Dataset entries

|---|

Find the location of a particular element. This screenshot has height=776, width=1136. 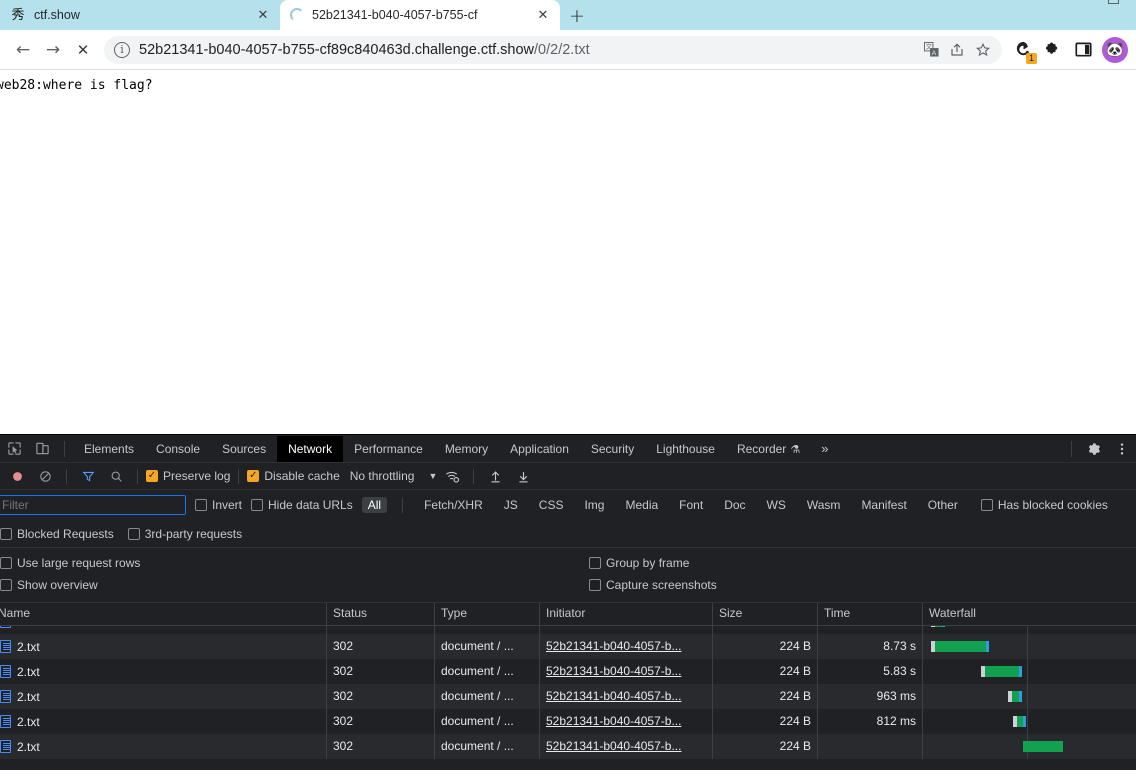

forward-button: → is located at coordinates (53, 50).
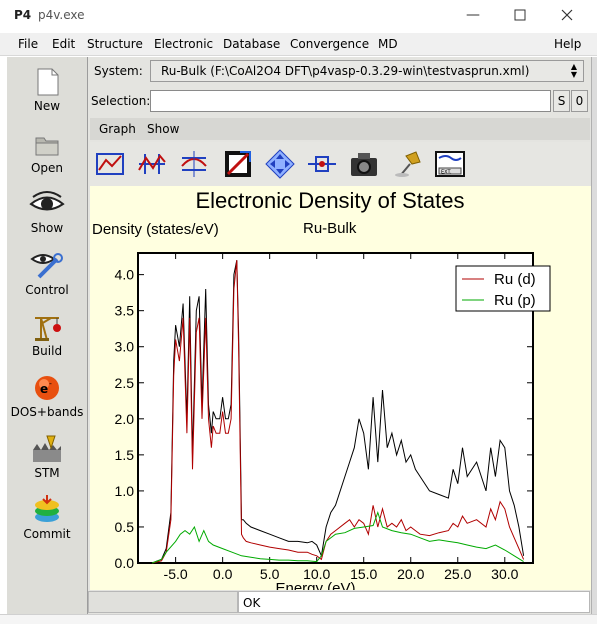 This screenshot has width=597, height=624. I want to click on zoom-rectangle-icon, so click(110, 164).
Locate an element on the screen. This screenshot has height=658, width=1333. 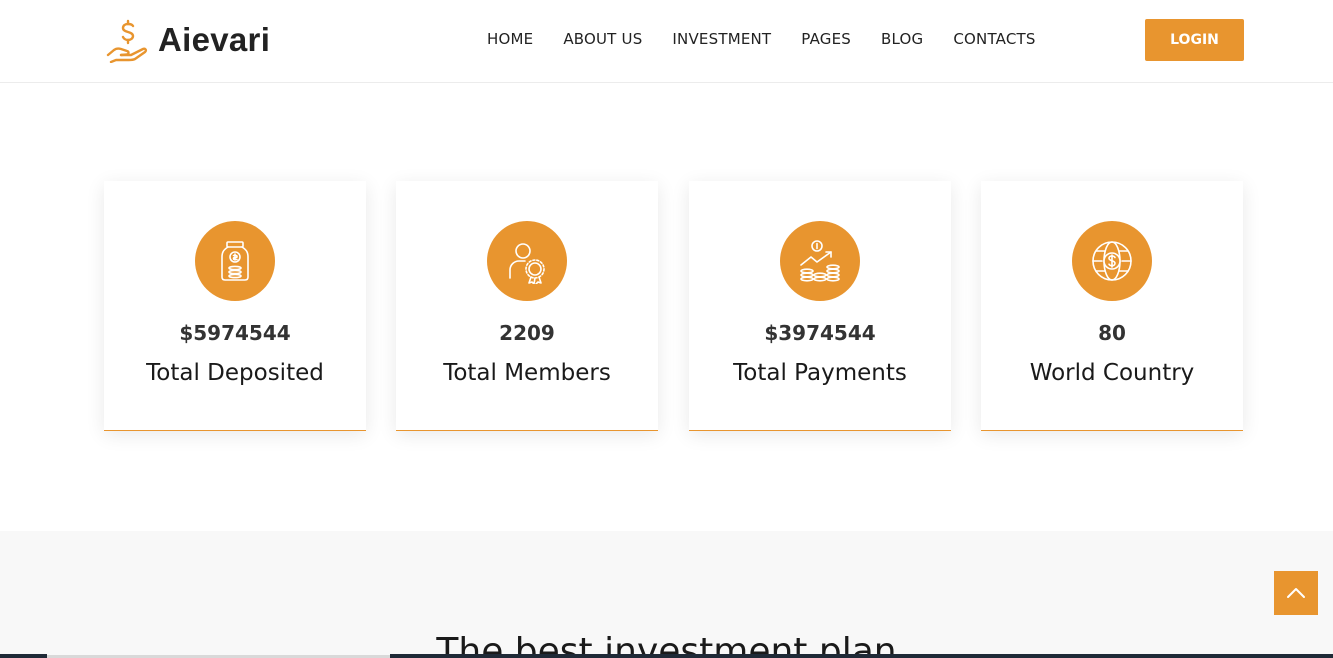
stat-card-total-deposited: $5974544 Total Deposited is located at coordinates (235, 306).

|---|

▶ [ACTIVITY] Edit the material so that every "element" becomes "component", leaving all other text as it is, and omit the pictures from your output.

▶ [FINISHED TASK]
Find the location of a particular component. This screenshot has height=776, width=1136. 

forward-button: → is located at coordinates (53, 50).
 This screenshot has width=597, height=624. I want to click on zoom-rectangle-icon, so click(110, 164).
Locate an component on the screen. This screenshot has height=658, width=1333. 
stat-card-total-deposited: $5974544 Total Deposited is located at coordinates (235, 306).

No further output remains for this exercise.